Figure 2. Adjusted HR and 95% CI from multivariable Cox proportional hazards models evaluating CMV viral load as a time-dependent risk factor for CMV disease by 1 year after HCT, stratified by use of preemptive therapy (n= 926)

Models each adjusted for CMV serostatus, HLA matching, cell source, underlying disease, HCT-CI, and disease risk.

Figure 3. Adjusted HR and 95% CI from multivariable Cox proportional hazards models evaluating CMV viral load as a time-dependent risk factor for overall mortality with (a) viral load as a categorical variable and (b) viral load as a threshold; and non-relapse mortality with (c) viral load as a categorical variable and (d) viral load as a threshold by 1 year after HCT (n=926)

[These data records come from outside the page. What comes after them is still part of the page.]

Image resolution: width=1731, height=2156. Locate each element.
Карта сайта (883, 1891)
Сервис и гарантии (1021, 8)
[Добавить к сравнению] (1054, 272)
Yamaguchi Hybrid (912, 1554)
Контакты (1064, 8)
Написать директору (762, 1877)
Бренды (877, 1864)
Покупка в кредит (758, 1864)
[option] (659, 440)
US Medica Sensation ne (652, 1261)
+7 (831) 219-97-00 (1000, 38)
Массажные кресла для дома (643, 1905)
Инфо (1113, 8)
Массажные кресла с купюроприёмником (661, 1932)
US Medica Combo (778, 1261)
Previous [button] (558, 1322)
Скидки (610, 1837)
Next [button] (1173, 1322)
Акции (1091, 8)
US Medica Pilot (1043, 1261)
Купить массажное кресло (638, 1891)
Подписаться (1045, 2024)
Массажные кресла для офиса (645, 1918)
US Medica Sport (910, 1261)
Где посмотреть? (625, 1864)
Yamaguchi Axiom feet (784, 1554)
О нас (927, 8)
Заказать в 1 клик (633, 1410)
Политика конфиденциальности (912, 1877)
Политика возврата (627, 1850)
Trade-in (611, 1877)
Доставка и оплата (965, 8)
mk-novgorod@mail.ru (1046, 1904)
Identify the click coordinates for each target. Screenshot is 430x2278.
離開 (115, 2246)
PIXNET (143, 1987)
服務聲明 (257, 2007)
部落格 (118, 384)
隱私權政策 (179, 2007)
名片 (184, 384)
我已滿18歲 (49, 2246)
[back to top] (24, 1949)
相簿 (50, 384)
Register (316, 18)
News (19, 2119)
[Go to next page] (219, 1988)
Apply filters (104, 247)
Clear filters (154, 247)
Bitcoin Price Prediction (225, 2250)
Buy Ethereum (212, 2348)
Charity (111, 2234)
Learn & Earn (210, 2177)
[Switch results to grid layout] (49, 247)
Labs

Comparator group for categorical models (a and c) is patients with no CMV reactivation. Adjustment factors for overall mortality models: patient age,transplant year, underlying disease, disease risk, HCT-CI score, acute GVHD grade, neutropenia, and preemptive therapy. Adjustment factors for non-relapse mortality models: patient, HLA-matching, disease risk, HCT-CI score, acute GVHD, chronic GVHD, neutropenia, and preemptive therapy. Results of the categorical model for all factors are available in the appendix (page 2)

Figure 4. Cumulative incidence of (a) overall mortality and (b) non-relapse mortality by 1 year after HCT among day-100 survivors (n= 832) stratified by maximum CMV viral load before day 100 and (c) results from multivariable Cox proportional hazards models evaluating maximum CMV viral load before day 100 as a risk factor for overall and non-relapse mortality

Covariates for overall mortality models include: age, donor relation, transplant year, underlying disease, disease risk, HCT-CI score, neutropenia before day 100, CMV viremia after day 100 (time-dependent). Covariates for non-relapse mortality models include: age, donor relation, transplant year, disease risk, HCT-CI score, acute GVHD, chronic GVHD, neutropenia before day 100, CMV viremia after day 100 (time-dependent).